The replication package of the article Saturated by Commerce: A Computational Analysis of Eighteenth-Century British Political Discourse. This public version of the repository lacks many of the datasets that we can not share publicly due to proprietary reasons. If you need the full replication package for replication purposes, contact iiro.tiihonen@helsinki.fi.
Contains the scripts that produce the preprocessing, data outputs and downstream results (e.g. figures) related to the article. Here, we provide an overview about the role of each script.
The script Data Initialisation first transforms some of the input datasets to the parquet-format, making them easier to use later. The script Create Index Reference Document Groups subsets a group of documents from the ECCO that can be used to verify the effectiveness of the topical and thematic indexes used in the article. Keyword Group Aggregation and Normalisation uses the aforementioned to produce (normalised) versions of the index data sets, and additionally produces demonstrative and evaluative results like the evaluation plot of the article. ESTC Subset Editions From England and Scotland subsets the editions published in Britain (England, Scotland, Wales), that will be used to filter documents in the other downsteam analyses, as our analysis is limited to Britain.

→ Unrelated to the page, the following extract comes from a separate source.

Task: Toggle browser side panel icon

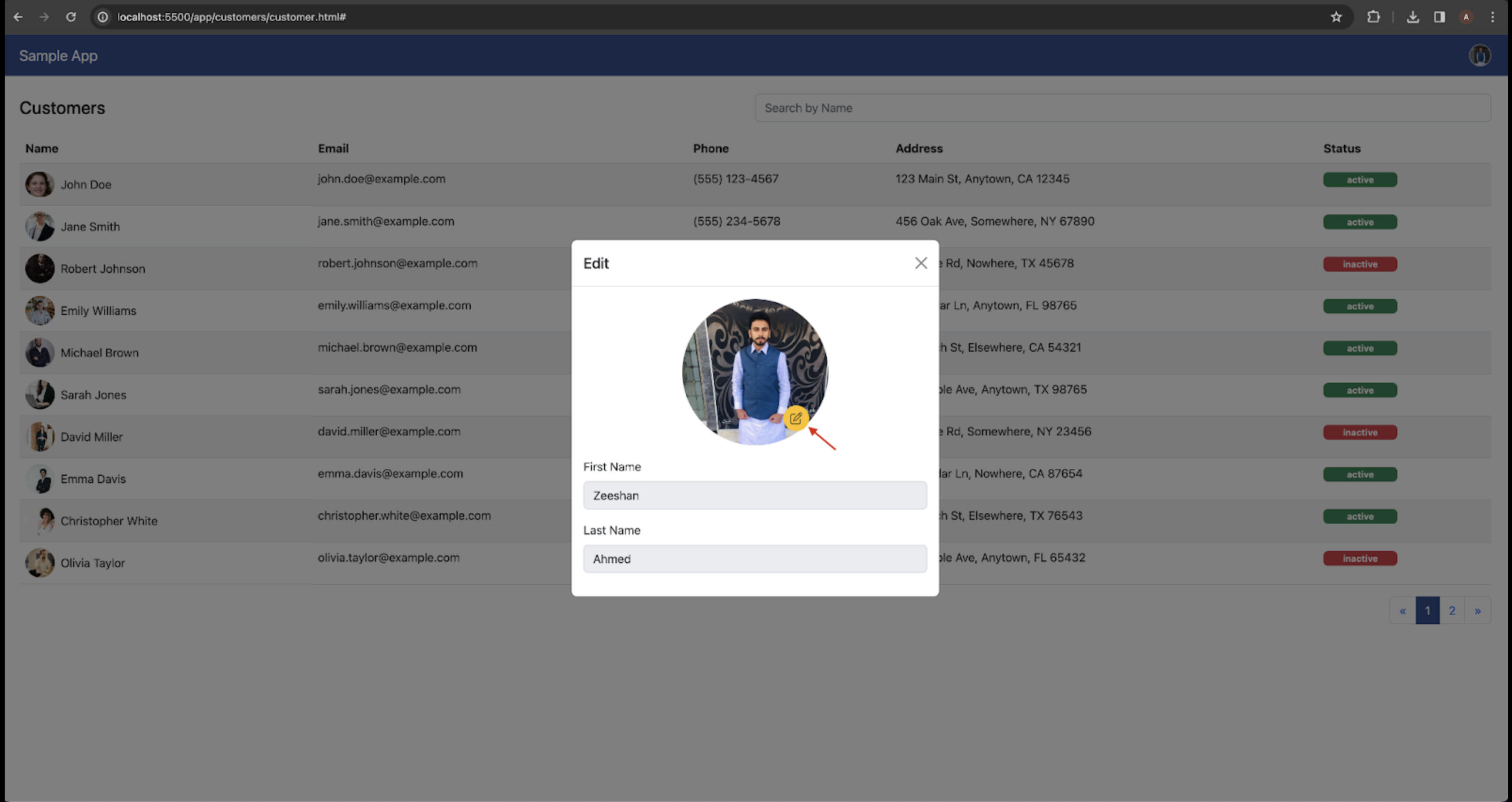Action: [x=1439, y=17]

The script ECCO Index Temporal Developments produces the univariate and tripartite (e.g. individual indexes and complete hypotheses) analyses and figures of the article, whereas the scripts ECCO Temporal Correlations … produce the bipartite (e.g. connections between any two indexes) index analyses. The script Keyword Lexical Level Co-Occurrences produces the analyses of individual keywords of interest.
Input data sets from other repositories. Contains ESTC and EEBO metadata from the related R-packages, as well as geo-information from https://github.com/COMHIS/estc-places. The keyword data for ECCO documents, as well as the manually annotated sample related to it, comes from https://github.com/COMHIS/ecco_keywords.
Files created during the process, but not part of the 'final' data sets analysed as such.
The datasets that are the basis of the figures and tables of the article. Includes the normalised index scores for documents and document chunks in a parquet format and further processed temporal data about patterns of lexical and index-level co-occurrences.
Figures of article.. Also includes some additional plots that were produced but were not strictly necessary for the final paper.
Add a more detailed documentation of the repository.